Ragesoss / CC BY-SA (https://creativecommons.org/licenses/by-sa/3.0) |
If you have ever lived in Western Washington or Western Oregon, you know about Himalayan Blackberry – a plant that grows wild everywhere and is the bane of any homeowner’s existence. When I was a kid, I can recall Mom pulling over to the side of the road to park in July or August so that we could fill any empty container in the car with the enormous berries, often covered in road dust, and head home to make cobbler or freezer jam. The invasive, thorny vines grew at the edges of fields, sprouted out between gaps in a rock wall, could take over an entire back yard in one season. Years after they were introduced to the Pacific Northwest by a man named Luther Burbank, they are listed as one of the most invasive species in all of Washington state.
The Himalayan Blackberry is the botanical colonizer, eroding soil and crowding out native plants, thriving in rural and urban areas, in rainy and in dry climates. And yet, come July and August, the consolation prize is that we get juicy fruit, often for free, if we are willing to brave the thorns and brambles.
We are reaping what we’ve sown, in more ways than one.
When White Europeans began colonizing other parts of the globe, it was with the idea that white men deserved to own land, own women, own black and brown bodies, and use them to further their own agenda.
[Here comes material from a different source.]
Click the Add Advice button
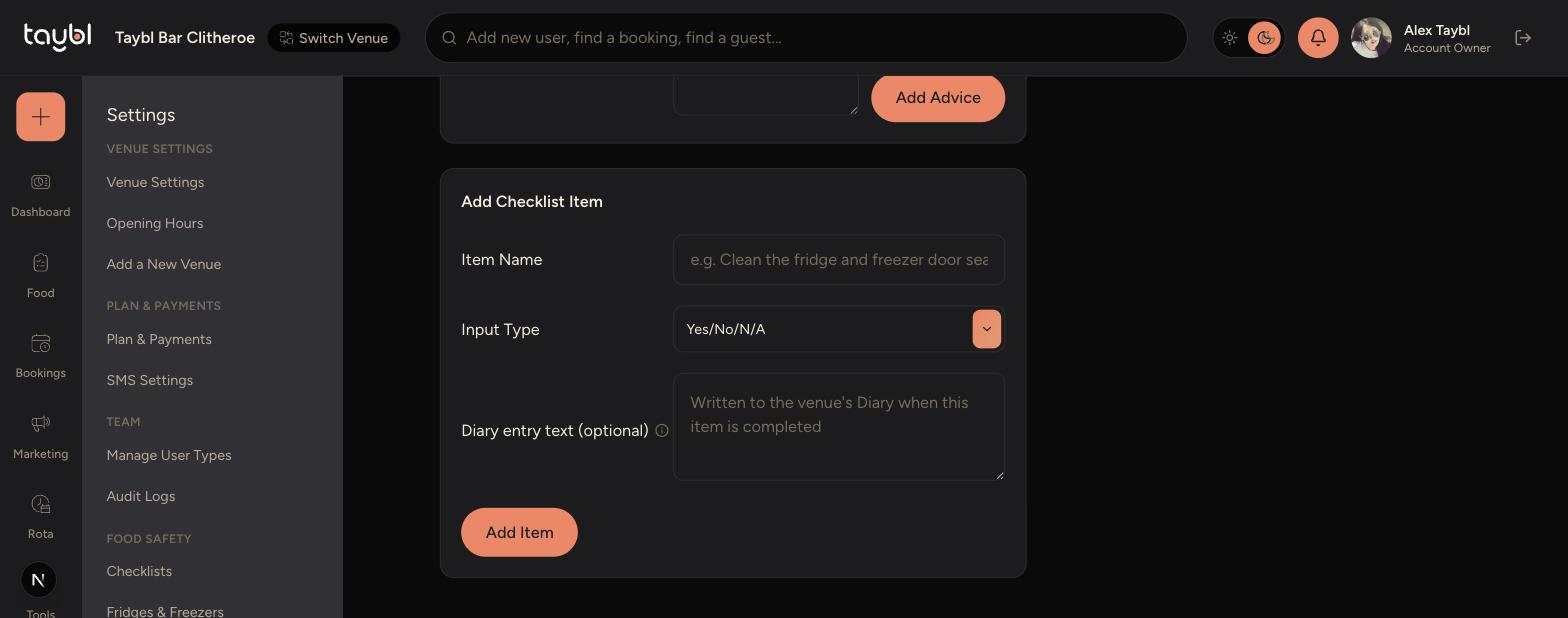 tap(938, 98)
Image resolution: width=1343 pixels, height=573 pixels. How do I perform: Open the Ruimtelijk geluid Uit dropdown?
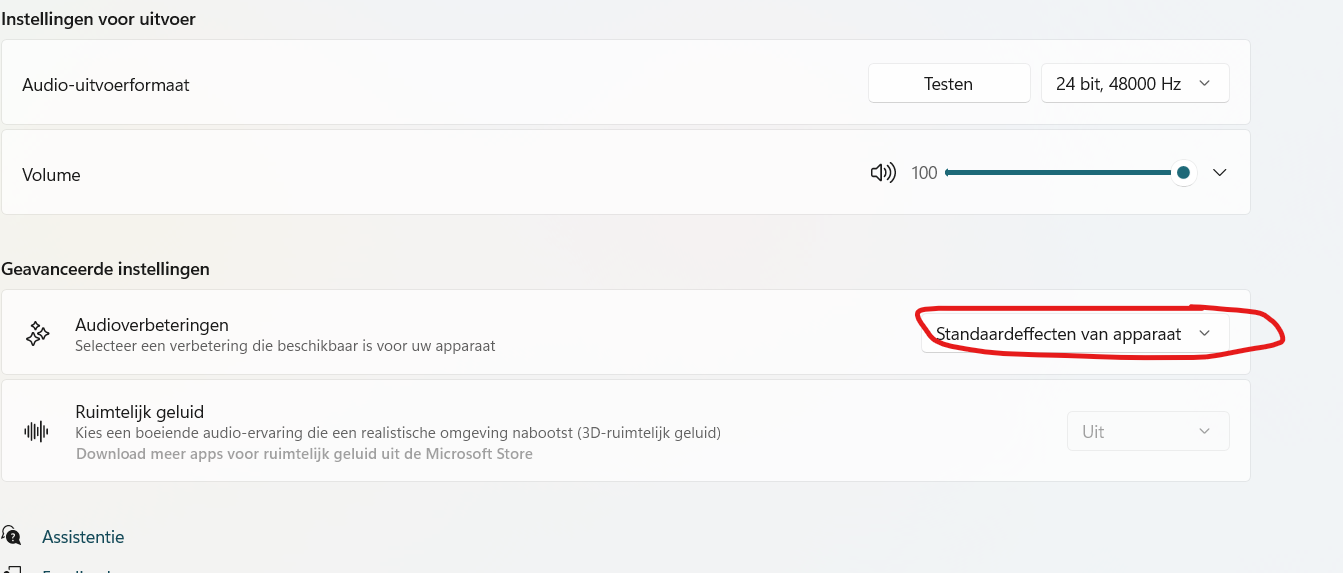coord(1147,432)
For generations, in places from India to South Africa to the United States, we have embraced that idea and embedded it in to the psyche of white men everywhere. It should come as no surprise, then, that there are currently white men arming themselves to push their agenda in capitol buildings and public spaces across the United States. We taught them that they have the right to use whatever tactics it takes to assert their dominance, especially if the person in power is a woman, especially if she is asking them to stay home for the good of all.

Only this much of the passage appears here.